На трассе я представляю, что за шлемом моего противника скрывается лицо Уиллоу, и когда мой соперник делает выпад вперед, я делаю шаг вперед и инстинктивно наношу удар рукой в сторону от руки.
Удар корпусом - это ошибка, которую я никогда не совершал в фехтовании. В принципе, я всегда ненавидел физический контакт, чтобы подвергать себя такому риску. Но я бью своего противника, а когда получаю первое предупреждение, бью его снова. Судья назначает моему противнику штрафное очко, и тут я понимаю, что мне абсолютно все равно.

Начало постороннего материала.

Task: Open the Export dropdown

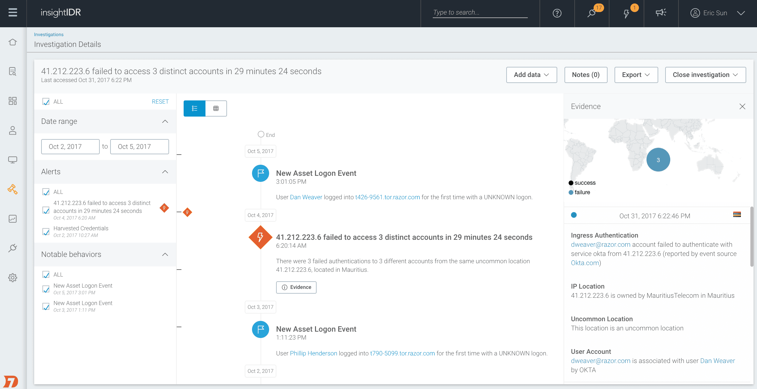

Я совершаю все фехтовальные грехи именно на этой дорожке. Я поворачиваюсь спиной к сопернику, сбрасываю шлем и ухожу с трассы до окончания поединка. Толпа и судьи смотрят на меня с открытым ртом. Я обнаруживаю, что мне абсолютно все равно - ни их мнение, ни мнение моего соперника. Мне даже не важна победа в соревновании. Чемпионство не значит ровным счетом ничего.
Моя апатия - это некий густой, обволакивающий туман, и я не хочу ничего, кроме как позволить себе погрузиться в него. Но мир не дает мне этого сделать. Мой телефон звонит беспрестанно, голоса требуют моего внимания.

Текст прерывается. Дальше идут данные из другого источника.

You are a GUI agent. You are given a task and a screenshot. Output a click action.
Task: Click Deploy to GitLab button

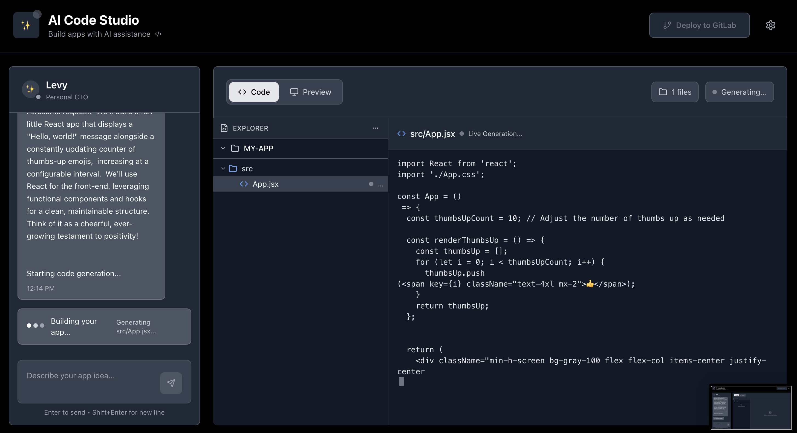pos(699,25)
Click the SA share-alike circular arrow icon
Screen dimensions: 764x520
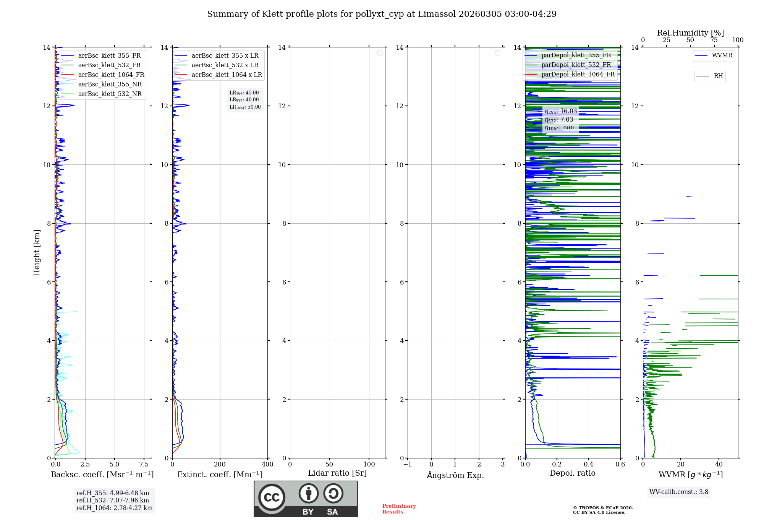pos(333,493)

Адвокаты, связи с общественностью, суровый голос моего отца, диктующий приказы: что и как я должен говорить, где меня должны видеть и что я должен делать. Я подчиняюсь ему скорее из нежелания бороться, чем из долга или преданности. Он говорит мне, что ему придется публично разорвать со мной отношения, чтобы спасти фамилию, чтобы сохранить "Novus" в его коконе.
Меня вычеркивают из правления "Novus", как отрезают гнилую конечность, чтобы спасти тело. Разочарование моего отца запечатлено в каждой части этого решения, но само решение быстрое и окончательное. В конечном счете, это не более чем деловая сделка по сохранению империи.